API Key Request Example
curl -H "X-API-Key: claribi_sk_live_abc123xyz..." \
https://claribi.com/api/reports/
API Key Security Properties
- Long-lived: Keys do not expire on a timer unless an expiration date is set during creation.
- User-tied: Each key inherits the permissions of the user who created it.
- Scopeable: Keys can be scoped to read-only or read-write access.
- Revocable: Keys can be revoked instantly from the web interface.
- No MFA bypass: API keys are created after the user has already authenticated (including MFA if enabled), so they do not bypass MFA.
Comparison Table
| Feature | JWT Token | API Key |
|---|---|---|
| Authentication method | Email + password + optional MFA | Pre-shared key |
| Lifetime | Access: 1 hour, Refresh: 7 days | Until expiration or revocation |
| Rate limit | 1,000 requests/minute | 100 requests/minute |
| Scope options | Full user permissions | Read-only or read-write |
| Rotation | Automatic (via refresh) | Manual |
| Best for | User-facing apps, short sessions | Scripts, cron jobs, integrations |
| Requires password | Yes (at login) | No (after initial creation) |
| MFA required | Yes (if enabled) | No (key created post-MFA) |
| Revocation | Logout or token expiry | Manual revoke from settings |
When to Use JWT
User-facing web or mobile applications where a real user logs in and interacts with clariBI through your app. JWT is ideal when:
- The user's session is interactive and short-lived
- You want automatic session expiration for security
- MFA enforcement on each login is important
- You need a higher rate limit (1,000 requests/minute)
Implementation Pattern
import requests
# Login
response = requests.post('https://claribi.com/api/auth/login/', json={
'email': 'user@example.com',
'password': 'password123'
})
tokens = response.json()
access_token = tokens['access']
refresh_token = tokens['refresh']
# Make requests
headers = {'Authorization': f'Bearer {access_token}'}
dashboards = requests.get('https://claribi.com/api/dashboards/', headers=headers)
# Refresh when needed
response = requests.post('https://claribi.com/api/auth/token/refresh/', json={
'refresh': refresh_token
})
new_access = response.json()['access']
When to Use API Keys
Server-side automation, scripts, and third-party integrations where no interactive user is present. API keys are ideal when:
- A script runs on a schedule (daily data export, weekly report)
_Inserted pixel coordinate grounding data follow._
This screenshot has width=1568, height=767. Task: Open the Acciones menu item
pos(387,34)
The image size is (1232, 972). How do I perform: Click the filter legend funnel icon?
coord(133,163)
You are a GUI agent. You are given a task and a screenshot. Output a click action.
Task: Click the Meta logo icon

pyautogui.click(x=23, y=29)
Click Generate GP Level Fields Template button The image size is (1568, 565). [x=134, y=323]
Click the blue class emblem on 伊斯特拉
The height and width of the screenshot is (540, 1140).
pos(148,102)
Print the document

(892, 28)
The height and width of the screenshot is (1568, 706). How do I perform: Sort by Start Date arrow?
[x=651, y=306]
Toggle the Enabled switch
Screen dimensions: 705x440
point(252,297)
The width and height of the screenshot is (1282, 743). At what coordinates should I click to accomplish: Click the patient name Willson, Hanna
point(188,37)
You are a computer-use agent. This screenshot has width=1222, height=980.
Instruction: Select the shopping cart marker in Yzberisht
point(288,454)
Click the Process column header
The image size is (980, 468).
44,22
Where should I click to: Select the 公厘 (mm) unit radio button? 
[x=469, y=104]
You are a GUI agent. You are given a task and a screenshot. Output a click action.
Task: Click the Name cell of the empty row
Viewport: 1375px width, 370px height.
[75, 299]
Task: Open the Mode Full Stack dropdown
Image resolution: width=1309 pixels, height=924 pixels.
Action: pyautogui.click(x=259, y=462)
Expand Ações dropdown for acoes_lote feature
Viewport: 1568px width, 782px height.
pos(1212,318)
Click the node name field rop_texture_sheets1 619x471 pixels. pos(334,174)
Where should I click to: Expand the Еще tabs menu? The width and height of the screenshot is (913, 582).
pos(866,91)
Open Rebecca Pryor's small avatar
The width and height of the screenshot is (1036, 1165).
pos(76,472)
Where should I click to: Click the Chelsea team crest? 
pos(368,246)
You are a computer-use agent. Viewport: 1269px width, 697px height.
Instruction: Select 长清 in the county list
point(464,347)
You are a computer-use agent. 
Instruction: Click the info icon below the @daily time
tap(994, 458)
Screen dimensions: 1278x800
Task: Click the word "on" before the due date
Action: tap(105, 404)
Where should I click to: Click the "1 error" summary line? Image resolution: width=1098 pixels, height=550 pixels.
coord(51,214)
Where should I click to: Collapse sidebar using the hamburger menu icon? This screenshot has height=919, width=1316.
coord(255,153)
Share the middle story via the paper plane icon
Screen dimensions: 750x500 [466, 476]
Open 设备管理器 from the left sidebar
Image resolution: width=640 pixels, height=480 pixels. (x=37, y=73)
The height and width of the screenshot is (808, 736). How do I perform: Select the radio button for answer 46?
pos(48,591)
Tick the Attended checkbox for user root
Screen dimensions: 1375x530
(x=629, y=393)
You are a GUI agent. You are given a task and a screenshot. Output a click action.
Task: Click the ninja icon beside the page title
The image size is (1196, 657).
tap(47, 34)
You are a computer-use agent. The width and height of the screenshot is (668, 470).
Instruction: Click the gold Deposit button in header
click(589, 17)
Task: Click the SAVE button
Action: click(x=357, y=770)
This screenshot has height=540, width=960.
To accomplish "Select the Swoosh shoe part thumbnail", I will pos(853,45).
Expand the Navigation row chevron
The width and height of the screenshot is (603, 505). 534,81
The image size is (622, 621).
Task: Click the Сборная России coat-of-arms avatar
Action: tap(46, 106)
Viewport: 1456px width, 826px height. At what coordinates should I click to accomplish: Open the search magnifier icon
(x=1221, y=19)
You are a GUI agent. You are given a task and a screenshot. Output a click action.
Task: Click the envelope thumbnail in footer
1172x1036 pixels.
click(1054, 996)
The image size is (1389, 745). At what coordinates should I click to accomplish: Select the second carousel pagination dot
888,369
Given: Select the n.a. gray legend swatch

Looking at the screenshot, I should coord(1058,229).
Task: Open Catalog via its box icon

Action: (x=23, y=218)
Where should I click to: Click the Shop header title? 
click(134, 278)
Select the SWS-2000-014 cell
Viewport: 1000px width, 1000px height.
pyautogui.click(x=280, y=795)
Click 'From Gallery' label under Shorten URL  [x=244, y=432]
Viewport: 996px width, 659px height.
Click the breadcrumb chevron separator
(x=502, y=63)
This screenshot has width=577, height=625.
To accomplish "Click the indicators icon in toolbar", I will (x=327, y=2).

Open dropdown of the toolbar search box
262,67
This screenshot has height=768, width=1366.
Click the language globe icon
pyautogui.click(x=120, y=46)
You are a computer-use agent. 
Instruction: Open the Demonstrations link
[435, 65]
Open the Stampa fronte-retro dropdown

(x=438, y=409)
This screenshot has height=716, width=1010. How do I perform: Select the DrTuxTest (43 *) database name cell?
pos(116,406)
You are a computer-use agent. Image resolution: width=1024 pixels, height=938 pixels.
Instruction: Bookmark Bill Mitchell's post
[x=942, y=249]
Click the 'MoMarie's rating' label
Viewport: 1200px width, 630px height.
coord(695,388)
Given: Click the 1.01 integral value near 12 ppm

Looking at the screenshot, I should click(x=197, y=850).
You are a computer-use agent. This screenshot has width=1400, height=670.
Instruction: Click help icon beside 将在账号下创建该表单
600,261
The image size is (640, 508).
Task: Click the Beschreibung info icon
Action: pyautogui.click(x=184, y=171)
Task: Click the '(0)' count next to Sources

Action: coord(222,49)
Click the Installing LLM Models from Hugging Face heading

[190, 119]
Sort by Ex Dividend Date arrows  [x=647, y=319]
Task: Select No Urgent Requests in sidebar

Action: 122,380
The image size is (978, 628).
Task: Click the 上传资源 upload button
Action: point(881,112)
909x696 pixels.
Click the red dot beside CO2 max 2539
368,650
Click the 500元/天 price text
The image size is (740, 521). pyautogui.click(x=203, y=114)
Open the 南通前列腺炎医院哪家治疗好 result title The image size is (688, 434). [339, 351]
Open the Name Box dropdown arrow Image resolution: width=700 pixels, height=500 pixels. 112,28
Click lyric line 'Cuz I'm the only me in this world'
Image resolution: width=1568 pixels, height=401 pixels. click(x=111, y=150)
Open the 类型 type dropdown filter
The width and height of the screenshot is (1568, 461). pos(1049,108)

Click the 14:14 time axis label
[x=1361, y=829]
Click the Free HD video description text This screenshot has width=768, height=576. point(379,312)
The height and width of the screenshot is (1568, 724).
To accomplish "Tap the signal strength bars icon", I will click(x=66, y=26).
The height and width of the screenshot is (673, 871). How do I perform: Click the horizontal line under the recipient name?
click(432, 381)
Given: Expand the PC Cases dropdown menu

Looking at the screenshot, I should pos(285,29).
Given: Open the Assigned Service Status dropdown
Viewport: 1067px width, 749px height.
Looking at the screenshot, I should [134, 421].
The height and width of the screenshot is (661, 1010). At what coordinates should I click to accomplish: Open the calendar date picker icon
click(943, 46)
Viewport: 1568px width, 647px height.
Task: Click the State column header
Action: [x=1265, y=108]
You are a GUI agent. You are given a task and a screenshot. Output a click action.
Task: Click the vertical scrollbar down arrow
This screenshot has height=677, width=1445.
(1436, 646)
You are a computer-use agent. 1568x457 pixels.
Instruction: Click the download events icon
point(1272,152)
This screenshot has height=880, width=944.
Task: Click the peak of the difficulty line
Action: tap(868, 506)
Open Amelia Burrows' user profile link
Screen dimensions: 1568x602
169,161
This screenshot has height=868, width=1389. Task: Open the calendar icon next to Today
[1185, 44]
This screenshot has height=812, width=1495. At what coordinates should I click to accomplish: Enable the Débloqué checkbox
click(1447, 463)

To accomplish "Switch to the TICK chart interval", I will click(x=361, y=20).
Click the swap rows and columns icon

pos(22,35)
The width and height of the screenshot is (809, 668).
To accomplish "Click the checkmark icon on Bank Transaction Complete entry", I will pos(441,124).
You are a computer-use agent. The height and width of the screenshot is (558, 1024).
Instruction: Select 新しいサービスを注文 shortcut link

- A third-party service needs persistent access
- You want simple, single-header authentication
- The integration runs unattended
Implementation Pattern
import requests
API_KEY = 'claribi_sk_live_abc123xyz...' # From environment variable
headers = {'X-API-Key': API_KEY}
reports = requests.get('https://claribi.com/api/reports/', headers=headers)
Security Best Practices
For JWT
- Store tokens securely. In web apps, store the access token in memory (not localStorage). Store the refresh token in an HttpOnly cookie.
- Handle expiration gracefully. Implement automatic refresh logic so users are not interrupted by token expiry.
- Clear tokens on logout. Remove both tokens from the client when the user logs out.
For API Keys
- Never hardcode keys. Use environment variables or a secrets manager (e.g., AWS Secrets Manager, HashiCorp Vault).
- Rotate every 90 days. See API Keys: Create, Scope, Rotate, Revoke.
- Use the minimum scope. If a script only reads data, create a read-only key.
- One key per integration. Separate keys for each use case so you can revoke independently.
- Monitor usage. Check the API key activity log in clariBI for unexpected patterns.
For Both
- Always use HTTPS. The API rejects HTTP requests, but ensure your client code does not accidentally downgrade.
- Handle 401 errors. Implement retry logic with fresh authentication when you receive a 401 response.
- Respect rate limits. Check the
Retry-Afterheader on 429 responses and back off accordingly.
Combining Both Methods
Some architectures use both:
- JWT for the frontend -- Your web app authenticates users with JWT, providing a responsive, session-based experience.
- API key for the backend -- Your server uses an API key for background jobs like data syncing, report generation, or webhook handling.
This separation keeps user-facing traffic on the higher-rate-limit JWT path and background automation on dedicated API keys.